● TASK ITEM
Repeat each record below exactly, dropping the pictures.
---------- EXERCISE DATA ----------
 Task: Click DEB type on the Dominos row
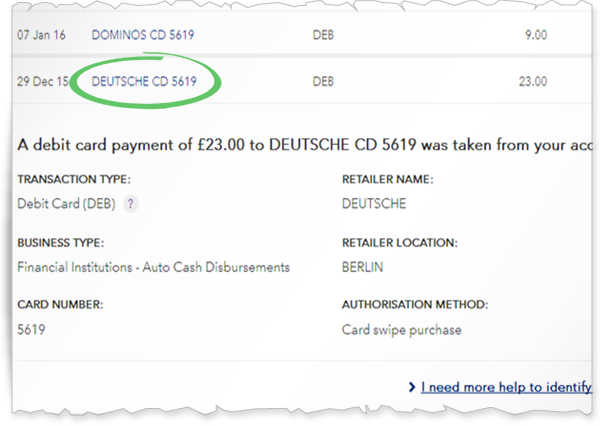point(323,35)
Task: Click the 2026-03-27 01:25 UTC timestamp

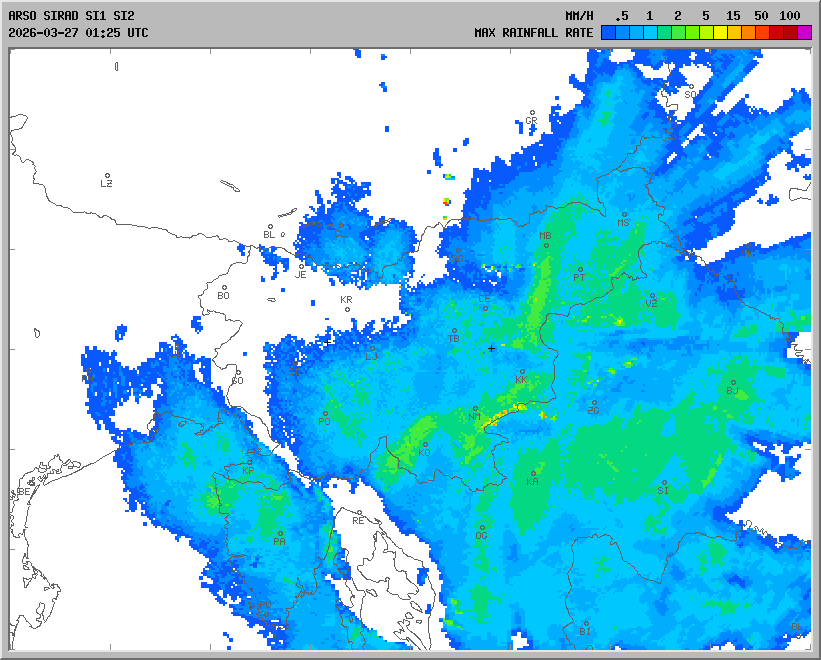Action: [78, 33]
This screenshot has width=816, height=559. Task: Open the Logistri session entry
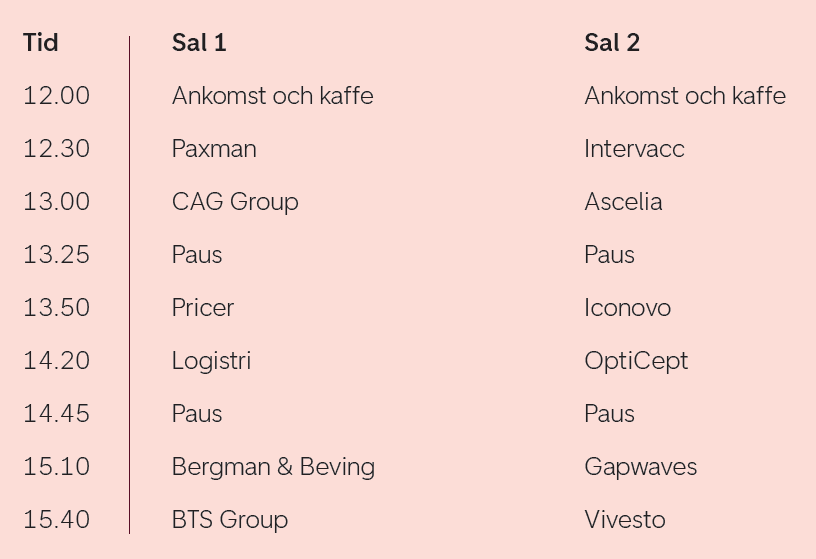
----------
● TASK OUTPUT
 Task: Click DEB type on the Dominos row
point(323,35)
Task: Click the 2026-03-27 01:25 UTC timestamp

Action: [78, 33]
This screenshot has width=816, height=559. Task: Open the Logistri session entry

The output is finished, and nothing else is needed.